# Can't Write System Image to a flash drive?



## TexasBandit (Jul 18, 2006)

I recently encountered the Windows 8.1 restriction to write a system image to either DVD's or an external hard drive. Is there a way to write a system image to a flash drive instead? The reason is I have a flash drive ... don't have either the DVD's or external drive.

Thanks ...


----------



## roodap (Mar 2, 2012)

a flash drive is too small for a system image.
there is no big enough space


----------



## TexasBandit (Jul 18, 2006)

Thanks for the reply. The flash drive I have is 64 Gb and should be large enough. Windows will not recognize a flash drive as a valid target for the system image. I do not understand why ...


----------



## mattv8 (Dec 28, 2010)

Are you basically trying to use a flash drive as a windows installation disc?


----------



## TexasBandit (Jul 18, 2006)

No, I want to write a system image to the flash drive. Windows apparently doesn't allow it for whatever reason.


----------



## steve32mids (Jun 27, 2012)

you have to format the flash drive to NTFS file system as flash drives as formatted in fat32 and can't handle files over 2gb.


----------



## TexasBandit (Jul 18, 2006)

Thanks for the reply. I tried formatting the flash drive to NTFS, but it didn't make any difference. Maybe it's the 2 Gb limit that is causing the problem. Does the 2 Gb limit mean you can't copy files larger than 2 Gb's to a flash dirve? It's not a big deal really ... just wanted to use my flash drive. Thanks again for the information ...


----------



## Stancestans (Apr 26, 2009)

It won't let you create the system image on flash memory, it will keep saying "invalid" no matter what you try.

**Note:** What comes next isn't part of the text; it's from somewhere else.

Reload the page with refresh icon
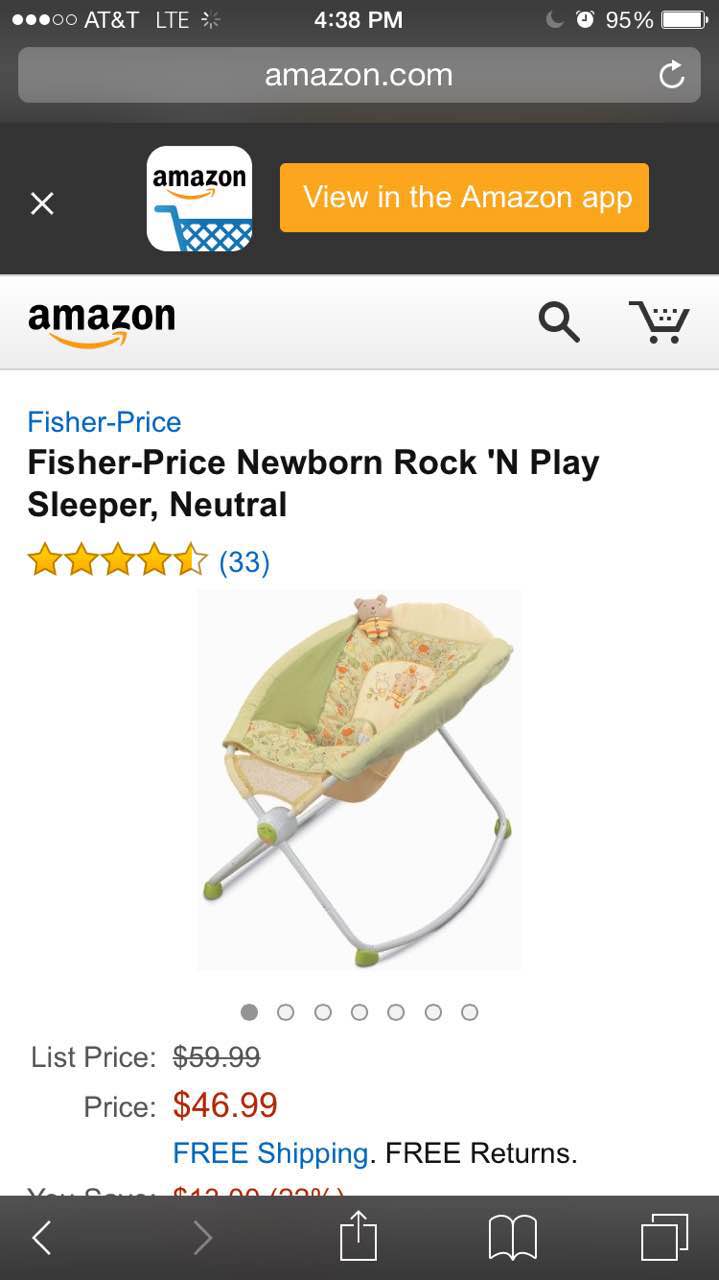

It seems the limitation is you either store it on a HDD (preferably not on the same physical disk drive), Optical media or Network storage/location (still a HDD). 

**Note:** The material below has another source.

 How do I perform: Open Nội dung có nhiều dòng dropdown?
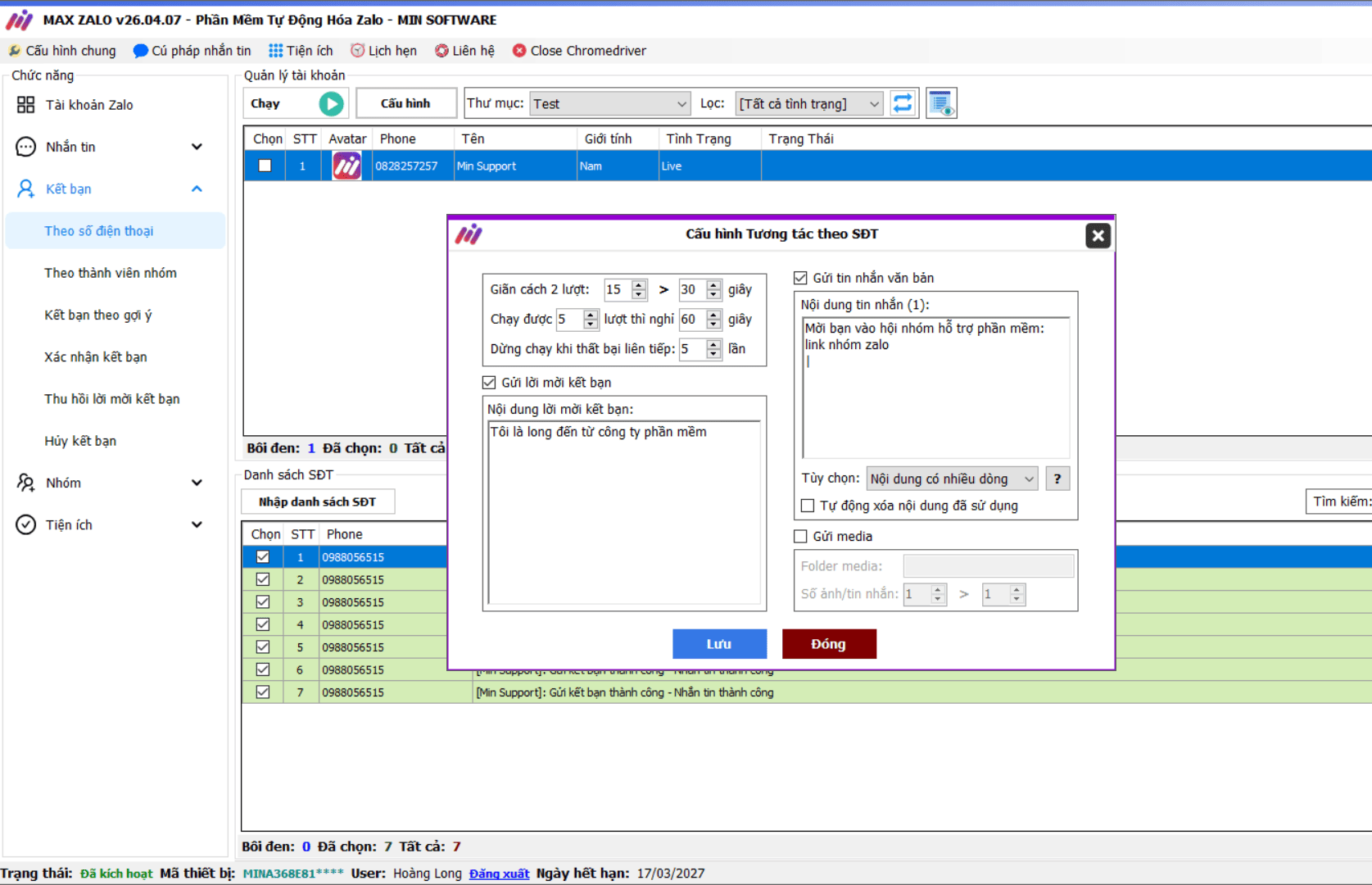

Maybe you can fool Windows into thinking the flash disk is a valid location by sharing it on a network from another PC then pointing to that network share (it's not something I've tried, the idea just came after viewing this thread and it can be unnecessarily painstaking and not worth the hassle at all).


----------



## TexasBandit (Jul 18, 2006)

Thanks for the suggestion. I have already tried that. I guess it's more difficult to fool Windows than I thought! One of these days, I'll get an external hard drive and solve the problem. 

Thanks again for the suggestion ...


----------



## spunk.funk (May 13, 2010)

If you have enough space on your internal C: drive, create a folder and save the image file to this folder When done, move the folder to your USB Flash Drive


----------



## TexasBandit (Jul 18, 2006)

Good idea ... I'll give it a try. Got plenty of room on my C drive.


----------